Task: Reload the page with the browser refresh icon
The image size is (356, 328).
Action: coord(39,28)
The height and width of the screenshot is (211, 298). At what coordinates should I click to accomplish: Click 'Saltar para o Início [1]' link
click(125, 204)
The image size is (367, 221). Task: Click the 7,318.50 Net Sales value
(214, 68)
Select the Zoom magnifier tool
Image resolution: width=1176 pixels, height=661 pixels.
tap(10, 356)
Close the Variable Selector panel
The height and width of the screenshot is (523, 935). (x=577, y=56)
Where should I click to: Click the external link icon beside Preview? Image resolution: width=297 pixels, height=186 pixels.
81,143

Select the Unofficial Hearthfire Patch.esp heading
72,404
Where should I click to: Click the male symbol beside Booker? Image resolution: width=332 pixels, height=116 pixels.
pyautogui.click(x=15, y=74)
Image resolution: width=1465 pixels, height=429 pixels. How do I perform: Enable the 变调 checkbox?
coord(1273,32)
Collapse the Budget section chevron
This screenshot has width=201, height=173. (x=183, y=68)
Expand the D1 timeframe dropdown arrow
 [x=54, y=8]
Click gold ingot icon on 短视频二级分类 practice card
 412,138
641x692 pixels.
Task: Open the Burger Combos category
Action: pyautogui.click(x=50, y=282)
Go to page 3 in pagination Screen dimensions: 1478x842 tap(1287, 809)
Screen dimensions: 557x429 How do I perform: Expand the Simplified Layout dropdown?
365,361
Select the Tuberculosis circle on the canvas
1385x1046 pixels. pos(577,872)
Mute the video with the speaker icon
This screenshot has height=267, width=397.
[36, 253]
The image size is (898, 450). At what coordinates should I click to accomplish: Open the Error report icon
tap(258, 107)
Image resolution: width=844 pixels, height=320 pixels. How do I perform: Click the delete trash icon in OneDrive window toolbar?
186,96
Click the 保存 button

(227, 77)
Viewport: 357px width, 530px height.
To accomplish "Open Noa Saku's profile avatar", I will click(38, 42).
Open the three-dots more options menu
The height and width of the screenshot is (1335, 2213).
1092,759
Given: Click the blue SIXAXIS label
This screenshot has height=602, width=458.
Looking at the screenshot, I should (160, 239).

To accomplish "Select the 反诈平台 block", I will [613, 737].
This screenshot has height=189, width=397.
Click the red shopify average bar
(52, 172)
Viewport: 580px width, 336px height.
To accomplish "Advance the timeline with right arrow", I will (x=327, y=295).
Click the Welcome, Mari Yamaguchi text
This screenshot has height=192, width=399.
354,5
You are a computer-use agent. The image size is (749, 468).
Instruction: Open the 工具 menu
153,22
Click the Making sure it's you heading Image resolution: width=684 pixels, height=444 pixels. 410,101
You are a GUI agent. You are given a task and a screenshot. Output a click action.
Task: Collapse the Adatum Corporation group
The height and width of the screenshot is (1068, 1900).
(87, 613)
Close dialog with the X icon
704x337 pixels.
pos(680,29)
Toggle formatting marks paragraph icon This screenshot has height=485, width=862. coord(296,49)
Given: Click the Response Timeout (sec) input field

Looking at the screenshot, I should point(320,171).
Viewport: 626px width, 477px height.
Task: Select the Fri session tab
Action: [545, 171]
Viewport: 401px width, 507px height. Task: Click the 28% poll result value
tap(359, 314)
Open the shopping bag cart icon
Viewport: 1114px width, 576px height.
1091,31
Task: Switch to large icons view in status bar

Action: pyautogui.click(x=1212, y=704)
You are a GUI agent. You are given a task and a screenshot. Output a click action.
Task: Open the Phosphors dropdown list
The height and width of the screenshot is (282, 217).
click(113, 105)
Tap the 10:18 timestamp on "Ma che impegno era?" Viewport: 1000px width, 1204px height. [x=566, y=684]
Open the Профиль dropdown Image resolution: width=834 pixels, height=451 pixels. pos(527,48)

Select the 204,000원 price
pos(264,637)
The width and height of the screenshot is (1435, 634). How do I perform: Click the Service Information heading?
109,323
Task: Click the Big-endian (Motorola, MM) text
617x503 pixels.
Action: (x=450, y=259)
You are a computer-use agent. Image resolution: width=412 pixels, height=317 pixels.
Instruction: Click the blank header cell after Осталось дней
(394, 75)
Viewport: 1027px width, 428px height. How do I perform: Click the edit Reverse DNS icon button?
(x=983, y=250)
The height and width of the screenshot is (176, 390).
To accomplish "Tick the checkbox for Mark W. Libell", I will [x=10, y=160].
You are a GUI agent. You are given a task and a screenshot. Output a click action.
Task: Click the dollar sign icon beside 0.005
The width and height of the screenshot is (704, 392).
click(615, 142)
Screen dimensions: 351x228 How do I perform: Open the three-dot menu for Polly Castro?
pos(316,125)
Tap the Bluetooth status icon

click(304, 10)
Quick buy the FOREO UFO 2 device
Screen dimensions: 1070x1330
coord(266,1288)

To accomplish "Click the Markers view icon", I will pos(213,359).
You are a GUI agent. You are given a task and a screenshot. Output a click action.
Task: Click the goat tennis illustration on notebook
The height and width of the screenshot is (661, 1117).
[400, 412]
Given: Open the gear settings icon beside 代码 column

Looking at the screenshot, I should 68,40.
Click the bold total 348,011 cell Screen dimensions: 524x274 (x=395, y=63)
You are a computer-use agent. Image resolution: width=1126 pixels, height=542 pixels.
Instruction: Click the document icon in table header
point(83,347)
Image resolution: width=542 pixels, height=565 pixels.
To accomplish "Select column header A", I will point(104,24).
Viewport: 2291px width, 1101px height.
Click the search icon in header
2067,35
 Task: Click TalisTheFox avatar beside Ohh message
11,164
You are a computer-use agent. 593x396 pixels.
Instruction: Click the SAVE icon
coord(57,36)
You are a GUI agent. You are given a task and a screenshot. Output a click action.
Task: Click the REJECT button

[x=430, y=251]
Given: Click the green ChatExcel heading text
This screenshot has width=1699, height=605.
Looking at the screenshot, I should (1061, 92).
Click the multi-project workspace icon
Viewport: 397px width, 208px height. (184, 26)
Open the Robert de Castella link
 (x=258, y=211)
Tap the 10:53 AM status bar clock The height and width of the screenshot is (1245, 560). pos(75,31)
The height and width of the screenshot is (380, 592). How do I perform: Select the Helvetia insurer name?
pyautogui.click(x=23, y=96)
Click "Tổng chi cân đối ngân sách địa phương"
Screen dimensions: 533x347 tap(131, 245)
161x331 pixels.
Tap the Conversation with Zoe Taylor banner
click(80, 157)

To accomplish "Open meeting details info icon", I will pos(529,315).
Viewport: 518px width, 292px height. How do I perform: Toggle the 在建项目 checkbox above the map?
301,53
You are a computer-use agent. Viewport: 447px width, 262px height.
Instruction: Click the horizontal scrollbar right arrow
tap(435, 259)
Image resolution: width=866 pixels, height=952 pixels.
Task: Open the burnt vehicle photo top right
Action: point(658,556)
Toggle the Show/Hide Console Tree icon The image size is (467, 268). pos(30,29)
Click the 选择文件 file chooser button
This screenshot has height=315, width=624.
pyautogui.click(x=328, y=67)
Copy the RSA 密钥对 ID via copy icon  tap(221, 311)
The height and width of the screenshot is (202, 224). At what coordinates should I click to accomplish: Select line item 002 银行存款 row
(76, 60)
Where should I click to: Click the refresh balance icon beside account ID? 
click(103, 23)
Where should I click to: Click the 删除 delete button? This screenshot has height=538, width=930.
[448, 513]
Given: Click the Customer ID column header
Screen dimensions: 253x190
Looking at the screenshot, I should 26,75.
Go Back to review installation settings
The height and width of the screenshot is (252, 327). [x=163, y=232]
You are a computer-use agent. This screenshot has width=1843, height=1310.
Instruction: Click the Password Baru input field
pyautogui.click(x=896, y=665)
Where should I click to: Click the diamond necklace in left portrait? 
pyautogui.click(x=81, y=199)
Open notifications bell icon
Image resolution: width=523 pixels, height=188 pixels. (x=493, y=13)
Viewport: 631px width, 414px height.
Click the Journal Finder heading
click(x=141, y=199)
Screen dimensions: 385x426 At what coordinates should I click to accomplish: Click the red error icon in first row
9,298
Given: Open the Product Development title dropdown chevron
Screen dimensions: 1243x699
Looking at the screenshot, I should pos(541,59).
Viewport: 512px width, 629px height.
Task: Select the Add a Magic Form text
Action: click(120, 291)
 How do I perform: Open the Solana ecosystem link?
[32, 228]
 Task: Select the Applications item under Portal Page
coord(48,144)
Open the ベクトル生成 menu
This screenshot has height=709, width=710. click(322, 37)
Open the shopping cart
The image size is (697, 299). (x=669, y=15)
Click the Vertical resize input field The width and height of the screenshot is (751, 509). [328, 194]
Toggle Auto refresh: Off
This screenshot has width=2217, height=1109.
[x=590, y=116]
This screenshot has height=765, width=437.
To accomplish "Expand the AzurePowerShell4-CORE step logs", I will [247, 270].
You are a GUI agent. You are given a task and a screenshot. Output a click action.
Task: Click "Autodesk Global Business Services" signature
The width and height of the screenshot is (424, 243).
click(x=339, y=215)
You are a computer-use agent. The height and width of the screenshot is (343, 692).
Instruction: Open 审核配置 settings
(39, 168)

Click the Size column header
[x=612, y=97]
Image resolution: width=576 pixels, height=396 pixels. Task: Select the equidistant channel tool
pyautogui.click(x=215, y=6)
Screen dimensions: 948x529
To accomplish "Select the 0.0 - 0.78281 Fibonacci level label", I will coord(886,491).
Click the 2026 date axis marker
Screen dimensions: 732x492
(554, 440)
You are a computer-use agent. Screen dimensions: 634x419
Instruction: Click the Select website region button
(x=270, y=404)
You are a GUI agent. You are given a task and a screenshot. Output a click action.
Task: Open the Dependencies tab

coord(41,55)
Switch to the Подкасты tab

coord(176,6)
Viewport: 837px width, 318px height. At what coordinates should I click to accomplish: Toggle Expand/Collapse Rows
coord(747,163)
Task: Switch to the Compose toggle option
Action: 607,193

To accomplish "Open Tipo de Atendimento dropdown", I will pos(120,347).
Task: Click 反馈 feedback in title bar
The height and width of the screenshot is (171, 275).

WHAT IS NEEDED:
Reproduce the lines of the listing from the line containing "I will pos(120,347)." through the end of the listing, including both of those lines.

FINAL RESULT:
To accomplish "Open Tipo de Atendimento dropdown", I will pos(120,347).
Task: Click 反馈 feedback in title bar
The height and width of the screenshot is (171, 275).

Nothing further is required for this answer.